The first story in this book elaborates further on Cohen’s approach to "the story." The next 16 stories are based on mostly well-known myths and fairy tales. Then a re-telling (or midrash) on the biblical Adam and Eve story (which also appeared in the anthology, Patriarchs, Prophets, and Other Villians, edited by Lisa Isherwood) forms a bridge to 8 more stories, most of them in more modern settings.

Each reader will likely have favorites among these stories of depth and humor in which men (or male deities or demigods), through their encounter with goddesses or through other spiritual experiences become not "feminine" but more fully developed beings, whether human or divine, as they find new, more effective, ways of being.

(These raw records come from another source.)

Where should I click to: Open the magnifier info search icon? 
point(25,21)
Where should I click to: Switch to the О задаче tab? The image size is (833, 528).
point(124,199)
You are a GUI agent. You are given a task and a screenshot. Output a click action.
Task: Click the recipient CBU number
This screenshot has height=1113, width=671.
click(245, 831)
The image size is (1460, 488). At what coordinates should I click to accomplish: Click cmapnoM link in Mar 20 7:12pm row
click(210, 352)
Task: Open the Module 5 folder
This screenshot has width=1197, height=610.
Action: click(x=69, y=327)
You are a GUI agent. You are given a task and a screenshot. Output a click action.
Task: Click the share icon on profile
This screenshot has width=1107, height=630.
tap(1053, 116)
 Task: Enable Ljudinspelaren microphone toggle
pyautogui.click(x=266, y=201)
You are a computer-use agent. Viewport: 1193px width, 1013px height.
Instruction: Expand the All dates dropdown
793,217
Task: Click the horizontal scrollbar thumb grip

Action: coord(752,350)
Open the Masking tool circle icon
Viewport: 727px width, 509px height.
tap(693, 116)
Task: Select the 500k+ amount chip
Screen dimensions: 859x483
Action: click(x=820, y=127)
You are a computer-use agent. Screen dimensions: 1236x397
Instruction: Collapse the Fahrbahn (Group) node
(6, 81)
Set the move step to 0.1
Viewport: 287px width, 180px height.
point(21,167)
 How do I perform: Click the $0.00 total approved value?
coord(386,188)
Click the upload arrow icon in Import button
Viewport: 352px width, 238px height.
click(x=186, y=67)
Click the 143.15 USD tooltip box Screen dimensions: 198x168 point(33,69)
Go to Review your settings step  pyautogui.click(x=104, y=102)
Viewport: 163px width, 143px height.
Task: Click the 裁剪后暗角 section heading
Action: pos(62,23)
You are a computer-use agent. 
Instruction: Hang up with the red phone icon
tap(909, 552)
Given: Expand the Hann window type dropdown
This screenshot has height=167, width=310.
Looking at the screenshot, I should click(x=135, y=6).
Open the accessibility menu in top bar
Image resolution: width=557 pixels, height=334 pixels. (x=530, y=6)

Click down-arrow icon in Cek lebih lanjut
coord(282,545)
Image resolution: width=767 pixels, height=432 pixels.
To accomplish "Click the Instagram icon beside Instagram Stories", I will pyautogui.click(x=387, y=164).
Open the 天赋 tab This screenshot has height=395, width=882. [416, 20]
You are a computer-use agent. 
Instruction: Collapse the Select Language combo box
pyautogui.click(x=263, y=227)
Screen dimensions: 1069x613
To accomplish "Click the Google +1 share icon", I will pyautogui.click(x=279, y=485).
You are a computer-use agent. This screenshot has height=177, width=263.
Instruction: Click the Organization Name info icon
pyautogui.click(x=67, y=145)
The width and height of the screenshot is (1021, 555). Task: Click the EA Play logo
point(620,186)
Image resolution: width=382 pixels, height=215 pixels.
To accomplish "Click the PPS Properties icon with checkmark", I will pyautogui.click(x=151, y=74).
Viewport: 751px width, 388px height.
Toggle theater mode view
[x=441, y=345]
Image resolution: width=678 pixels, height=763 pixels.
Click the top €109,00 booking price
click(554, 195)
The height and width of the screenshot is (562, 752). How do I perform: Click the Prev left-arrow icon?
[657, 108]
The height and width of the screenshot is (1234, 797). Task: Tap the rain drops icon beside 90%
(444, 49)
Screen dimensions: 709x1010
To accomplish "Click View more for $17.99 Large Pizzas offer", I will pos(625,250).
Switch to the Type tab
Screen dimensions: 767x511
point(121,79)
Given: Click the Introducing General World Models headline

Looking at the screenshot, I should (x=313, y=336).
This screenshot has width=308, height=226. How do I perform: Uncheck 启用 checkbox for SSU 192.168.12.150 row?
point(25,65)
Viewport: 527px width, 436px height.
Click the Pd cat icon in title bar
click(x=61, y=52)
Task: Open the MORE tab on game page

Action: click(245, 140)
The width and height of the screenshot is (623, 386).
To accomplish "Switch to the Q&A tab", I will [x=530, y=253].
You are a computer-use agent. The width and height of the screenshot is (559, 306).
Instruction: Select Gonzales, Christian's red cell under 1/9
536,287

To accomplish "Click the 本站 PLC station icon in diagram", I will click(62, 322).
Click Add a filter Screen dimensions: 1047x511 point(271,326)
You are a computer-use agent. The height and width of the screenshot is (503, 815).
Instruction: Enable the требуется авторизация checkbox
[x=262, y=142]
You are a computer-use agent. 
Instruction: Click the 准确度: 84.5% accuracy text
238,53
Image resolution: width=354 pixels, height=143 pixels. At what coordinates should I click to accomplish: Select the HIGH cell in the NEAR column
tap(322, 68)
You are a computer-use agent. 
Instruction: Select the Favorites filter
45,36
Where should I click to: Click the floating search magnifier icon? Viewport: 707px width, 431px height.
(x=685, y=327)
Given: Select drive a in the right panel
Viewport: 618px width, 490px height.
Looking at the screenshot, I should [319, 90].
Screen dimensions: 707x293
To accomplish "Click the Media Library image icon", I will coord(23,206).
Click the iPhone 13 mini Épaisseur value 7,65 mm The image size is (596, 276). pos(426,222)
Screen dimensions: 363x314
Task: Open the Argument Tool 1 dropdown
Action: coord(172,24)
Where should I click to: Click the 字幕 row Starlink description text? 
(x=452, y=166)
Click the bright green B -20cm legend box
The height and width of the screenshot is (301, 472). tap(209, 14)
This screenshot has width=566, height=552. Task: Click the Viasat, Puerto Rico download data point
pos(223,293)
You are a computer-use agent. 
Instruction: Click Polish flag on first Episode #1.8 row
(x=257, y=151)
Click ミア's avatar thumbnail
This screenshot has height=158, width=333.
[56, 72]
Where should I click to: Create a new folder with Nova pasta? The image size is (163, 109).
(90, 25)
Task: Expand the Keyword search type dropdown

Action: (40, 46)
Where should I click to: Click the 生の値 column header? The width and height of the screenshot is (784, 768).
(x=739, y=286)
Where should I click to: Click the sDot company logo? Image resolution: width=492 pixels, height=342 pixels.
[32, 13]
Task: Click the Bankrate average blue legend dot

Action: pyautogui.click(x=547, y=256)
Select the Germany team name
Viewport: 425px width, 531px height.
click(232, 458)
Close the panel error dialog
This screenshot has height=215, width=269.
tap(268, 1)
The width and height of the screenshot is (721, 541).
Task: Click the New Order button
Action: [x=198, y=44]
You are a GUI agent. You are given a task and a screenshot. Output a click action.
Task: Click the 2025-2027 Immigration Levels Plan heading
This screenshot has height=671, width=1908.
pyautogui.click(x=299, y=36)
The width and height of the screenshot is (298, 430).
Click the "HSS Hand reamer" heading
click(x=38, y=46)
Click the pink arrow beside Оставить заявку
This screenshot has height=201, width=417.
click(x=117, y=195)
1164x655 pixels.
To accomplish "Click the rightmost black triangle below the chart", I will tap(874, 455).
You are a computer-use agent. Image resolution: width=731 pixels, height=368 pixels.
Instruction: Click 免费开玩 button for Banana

Some of the stories that I found particularly intriguing are: "The Heart of the Labryrinth," a story about Theseus and the Minotaur, with its unexpected turns; "Face of Wisdom, Face of Dread" and "Maiden and the Monster," both about my namesake Medusa and Perseus, with their surprise endings and insights; "The Ferryman," written from the point of view of the title character, who also appears in at least one other story; and "Happy the Land that Has No Heroes," another story about Perseus." Of the stories with contemporary settings, I particularly liked "The Man Who Did Not Like Spiders." which contains a trick for removing spiders from the bathtub without hurting them; "The Mathematician who had Little Wisdom," about an interaction between a salmon and a mathematician, and the almost-last story, "The Dancer and the Dance."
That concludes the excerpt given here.